There is no “glossing over” how the German conglomerate that now owns iconic American glazed Krispy Kreme donuts once made its dough — on the blood and forced labor orchestrated by the Nazi party, it conceded on Monday following a popular German tabloid’s published account.
‘We were ashamed and white as sheets. There is nothing to gloss over. These crimes are disgusting.’ Peter Harf, the Reimann family’s spokesman and a managing partner of JAB Holding Co.
The Bild am Sonntag newspaper report of the Nazi ties to the Reimann family and its JAB Holding Co. was confirmed by spokesman and company executive Peter Harf, and reported in English on the Deutsche Welle media site.
Krispy Kreme Donuts Inc. was sold to a unit of JAB Holding for about $1.35 billion in 2016, a deal that took the donut maker with southern U.S. roots private.
JAB, owned by the Reimann family that’s worth an estimated €33 billion, had been aggressively buying up food, retail and consumer products companies in recent years, including several in the U.S. Its portfolio includes the roughly $13.9 billion acquisition of single-serve coffee machine maker Keurig Green Mountain in late 2015. Dr Pepper Snapple is counted among its brands, as well as Panera Bread, Peet’s Coffee and personal products Calgon and Clearasil.
As for the reported World War II-era atrocities, the Bilt article said Russian civilians and French prisoners of war were exploited as forced laborers in the family’s factories and private villas.

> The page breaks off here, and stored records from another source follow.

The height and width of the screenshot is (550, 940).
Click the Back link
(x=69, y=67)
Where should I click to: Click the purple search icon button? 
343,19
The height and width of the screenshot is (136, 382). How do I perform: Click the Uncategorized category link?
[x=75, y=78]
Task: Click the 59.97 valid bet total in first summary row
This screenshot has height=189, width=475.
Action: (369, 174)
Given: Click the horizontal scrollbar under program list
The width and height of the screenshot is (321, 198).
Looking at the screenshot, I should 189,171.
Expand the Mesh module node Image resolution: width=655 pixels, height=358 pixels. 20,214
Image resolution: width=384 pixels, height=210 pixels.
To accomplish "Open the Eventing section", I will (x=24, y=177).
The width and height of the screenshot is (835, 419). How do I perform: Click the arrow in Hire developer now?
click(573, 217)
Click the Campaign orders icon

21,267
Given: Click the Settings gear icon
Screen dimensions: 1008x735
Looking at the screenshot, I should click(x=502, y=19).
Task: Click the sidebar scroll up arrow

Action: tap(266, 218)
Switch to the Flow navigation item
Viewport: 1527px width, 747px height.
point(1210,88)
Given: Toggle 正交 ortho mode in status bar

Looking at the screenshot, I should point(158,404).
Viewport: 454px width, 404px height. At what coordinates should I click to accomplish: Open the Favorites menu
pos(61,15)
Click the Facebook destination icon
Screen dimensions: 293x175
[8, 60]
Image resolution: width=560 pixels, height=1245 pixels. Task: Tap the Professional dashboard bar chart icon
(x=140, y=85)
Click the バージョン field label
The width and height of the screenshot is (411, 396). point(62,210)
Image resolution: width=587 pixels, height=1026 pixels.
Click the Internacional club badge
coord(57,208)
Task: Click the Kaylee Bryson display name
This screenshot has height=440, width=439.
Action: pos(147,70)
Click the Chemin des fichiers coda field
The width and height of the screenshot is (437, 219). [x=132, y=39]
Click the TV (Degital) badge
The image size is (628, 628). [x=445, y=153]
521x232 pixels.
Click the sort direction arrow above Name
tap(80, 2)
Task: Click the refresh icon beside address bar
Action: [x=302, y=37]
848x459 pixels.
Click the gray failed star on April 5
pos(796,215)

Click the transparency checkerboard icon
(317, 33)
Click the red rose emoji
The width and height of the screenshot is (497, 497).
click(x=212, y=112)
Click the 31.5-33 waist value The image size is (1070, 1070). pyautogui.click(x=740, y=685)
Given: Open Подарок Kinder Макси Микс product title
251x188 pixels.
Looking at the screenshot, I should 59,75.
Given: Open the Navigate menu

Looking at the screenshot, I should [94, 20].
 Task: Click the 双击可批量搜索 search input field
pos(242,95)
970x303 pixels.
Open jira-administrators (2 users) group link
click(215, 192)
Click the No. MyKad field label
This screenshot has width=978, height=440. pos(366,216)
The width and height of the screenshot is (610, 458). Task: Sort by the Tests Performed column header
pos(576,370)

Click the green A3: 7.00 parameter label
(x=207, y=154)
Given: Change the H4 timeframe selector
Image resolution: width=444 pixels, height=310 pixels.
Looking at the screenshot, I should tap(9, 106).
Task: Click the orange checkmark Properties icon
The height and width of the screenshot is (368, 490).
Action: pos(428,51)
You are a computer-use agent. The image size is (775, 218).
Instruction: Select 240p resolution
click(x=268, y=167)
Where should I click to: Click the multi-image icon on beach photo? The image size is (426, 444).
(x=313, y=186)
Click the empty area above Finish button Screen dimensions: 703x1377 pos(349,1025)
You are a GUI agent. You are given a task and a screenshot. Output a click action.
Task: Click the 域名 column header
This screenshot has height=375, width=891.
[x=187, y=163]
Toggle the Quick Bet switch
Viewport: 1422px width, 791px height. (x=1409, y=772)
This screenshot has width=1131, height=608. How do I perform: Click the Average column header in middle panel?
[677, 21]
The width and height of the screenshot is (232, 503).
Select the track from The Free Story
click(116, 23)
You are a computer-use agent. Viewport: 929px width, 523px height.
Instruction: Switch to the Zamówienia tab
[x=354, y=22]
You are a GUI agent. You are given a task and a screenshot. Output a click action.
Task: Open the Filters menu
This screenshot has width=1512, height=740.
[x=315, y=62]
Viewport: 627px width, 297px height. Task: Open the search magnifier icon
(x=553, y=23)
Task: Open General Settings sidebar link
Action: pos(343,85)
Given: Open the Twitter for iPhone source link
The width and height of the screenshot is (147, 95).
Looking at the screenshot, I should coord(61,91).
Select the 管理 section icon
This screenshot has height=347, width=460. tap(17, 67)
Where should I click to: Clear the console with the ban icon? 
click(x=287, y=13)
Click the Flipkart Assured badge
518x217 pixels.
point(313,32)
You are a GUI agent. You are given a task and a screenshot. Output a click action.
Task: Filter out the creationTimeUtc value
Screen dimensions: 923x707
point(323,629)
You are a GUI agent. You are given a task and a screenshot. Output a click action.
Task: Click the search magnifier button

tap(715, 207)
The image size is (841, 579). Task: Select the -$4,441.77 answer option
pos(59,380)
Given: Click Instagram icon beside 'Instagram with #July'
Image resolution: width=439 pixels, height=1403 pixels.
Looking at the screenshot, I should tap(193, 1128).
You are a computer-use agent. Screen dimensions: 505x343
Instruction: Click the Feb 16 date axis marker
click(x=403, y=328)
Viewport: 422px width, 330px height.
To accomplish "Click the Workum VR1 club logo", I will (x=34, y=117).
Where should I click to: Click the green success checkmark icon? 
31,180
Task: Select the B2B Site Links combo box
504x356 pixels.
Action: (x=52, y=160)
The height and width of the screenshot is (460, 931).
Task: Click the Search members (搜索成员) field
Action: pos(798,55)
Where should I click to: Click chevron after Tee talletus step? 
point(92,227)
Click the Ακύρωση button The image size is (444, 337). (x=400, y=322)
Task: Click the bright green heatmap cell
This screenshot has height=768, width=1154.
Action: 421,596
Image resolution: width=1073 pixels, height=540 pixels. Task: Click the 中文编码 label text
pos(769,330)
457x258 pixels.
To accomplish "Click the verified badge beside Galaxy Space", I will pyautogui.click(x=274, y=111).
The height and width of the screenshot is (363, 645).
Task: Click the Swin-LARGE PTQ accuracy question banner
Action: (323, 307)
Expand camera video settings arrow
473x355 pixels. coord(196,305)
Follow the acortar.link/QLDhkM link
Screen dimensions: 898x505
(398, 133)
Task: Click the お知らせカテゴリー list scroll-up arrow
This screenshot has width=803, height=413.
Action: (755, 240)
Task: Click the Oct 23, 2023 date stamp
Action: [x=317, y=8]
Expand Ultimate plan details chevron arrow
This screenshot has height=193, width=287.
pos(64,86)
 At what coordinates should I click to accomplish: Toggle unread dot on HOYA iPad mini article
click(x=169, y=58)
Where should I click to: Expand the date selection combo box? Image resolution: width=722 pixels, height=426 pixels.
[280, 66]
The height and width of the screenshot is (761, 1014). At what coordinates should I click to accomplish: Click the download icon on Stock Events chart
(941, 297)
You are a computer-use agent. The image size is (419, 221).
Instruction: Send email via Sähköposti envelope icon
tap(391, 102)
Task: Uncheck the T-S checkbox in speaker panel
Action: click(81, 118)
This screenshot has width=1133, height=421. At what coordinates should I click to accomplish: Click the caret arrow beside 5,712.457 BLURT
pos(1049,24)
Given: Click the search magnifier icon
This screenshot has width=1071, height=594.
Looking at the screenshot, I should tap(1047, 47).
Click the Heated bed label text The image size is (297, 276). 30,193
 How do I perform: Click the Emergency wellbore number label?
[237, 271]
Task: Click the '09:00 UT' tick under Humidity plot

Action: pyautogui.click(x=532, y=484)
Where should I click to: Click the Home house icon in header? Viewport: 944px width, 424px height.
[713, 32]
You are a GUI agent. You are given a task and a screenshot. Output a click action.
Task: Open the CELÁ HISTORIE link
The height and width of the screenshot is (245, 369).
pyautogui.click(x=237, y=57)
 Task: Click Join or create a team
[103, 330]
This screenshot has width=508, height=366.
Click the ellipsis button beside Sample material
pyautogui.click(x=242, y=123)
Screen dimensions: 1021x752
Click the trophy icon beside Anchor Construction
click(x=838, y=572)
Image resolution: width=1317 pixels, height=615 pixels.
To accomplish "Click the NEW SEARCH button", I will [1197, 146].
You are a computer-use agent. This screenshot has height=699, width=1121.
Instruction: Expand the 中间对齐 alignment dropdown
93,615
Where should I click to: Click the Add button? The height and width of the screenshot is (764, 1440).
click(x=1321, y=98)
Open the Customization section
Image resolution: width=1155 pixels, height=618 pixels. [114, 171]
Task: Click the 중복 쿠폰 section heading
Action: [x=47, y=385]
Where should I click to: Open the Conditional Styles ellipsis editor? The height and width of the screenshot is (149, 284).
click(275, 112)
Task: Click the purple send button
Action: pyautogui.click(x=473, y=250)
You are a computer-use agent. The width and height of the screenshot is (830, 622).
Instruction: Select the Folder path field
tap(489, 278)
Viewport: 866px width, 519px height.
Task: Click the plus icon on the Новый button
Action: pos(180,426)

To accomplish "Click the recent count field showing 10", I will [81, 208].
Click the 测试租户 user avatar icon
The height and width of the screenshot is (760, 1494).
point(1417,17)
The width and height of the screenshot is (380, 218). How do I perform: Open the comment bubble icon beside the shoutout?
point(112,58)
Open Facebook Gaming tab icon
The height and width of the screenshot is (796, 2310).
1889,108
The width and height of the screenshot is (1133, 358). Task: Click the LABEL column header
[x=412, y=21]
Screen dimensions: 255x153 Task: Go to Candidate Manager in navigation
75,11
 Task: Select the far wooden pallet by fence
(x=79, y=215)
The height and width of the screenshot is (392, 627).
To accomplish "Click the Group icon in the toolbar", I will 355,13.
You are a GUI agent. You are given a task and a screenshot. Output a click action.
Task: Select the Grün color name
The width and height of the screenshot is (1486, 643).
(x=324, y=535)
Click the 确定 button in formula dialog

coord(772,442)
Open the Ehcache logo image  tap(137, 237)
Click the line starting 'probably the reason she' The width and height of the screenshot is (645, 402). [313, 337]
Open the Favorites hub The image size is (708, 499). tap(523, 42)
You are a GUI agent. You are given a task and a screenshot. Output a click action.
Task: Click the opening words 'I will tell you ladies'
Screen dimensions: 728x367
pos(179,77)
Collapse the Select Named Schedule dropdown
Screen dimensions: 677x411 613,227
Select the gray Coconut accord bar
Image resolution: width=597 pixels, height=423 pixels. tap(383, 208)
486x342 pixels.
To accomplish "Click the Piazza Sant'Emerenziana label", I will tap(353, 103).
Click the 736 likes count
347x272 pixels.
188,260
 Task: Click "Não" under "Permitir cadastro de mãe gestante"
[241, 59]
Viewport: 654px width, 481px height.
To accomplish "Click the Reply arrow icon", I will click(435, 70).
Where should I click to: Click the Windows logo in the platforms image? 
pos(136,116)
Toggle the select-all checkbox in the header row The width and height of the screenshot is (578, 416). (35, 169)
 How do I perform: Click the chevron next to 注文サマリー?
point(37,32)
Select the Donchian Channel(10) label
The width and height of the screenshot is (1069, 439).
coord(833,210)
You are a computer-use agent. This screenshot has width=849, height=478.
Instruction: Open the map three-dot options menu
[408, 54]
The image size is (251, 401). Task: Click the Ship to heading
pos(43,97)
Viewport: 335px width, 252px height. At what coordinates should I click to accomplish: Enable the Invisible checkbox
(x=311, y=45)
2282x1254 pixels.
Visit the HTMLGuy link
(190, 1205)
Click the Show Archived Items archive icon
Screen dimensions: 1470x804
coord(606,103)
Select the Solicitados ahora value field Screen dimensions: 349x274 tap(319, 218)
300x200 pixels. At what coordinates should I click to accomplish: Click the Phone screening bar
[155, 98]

“[Albert] Reimann Sr. and [Albert] Reimann Jr. were guilty. The two businessmen have passed away, but they actually belonged in prison,” Harf went on to say.
The father-son duo were known anti-Semites and donated to Adolf Hitler’s paramilitary SS force as early as 1931.
Senior and Junior, who died in 1954 and 1984, respectively, did not talk about their Nazi past, according to Harf. The family believed a 1978 report had revealed all of the company’s ties to the Nazis but more discoveries have been pursued by younger generations. Present-day Reimanns have said they will donate $11 million (€9.7 million) to an as-yet-to-be-named charity in response to the infamous link.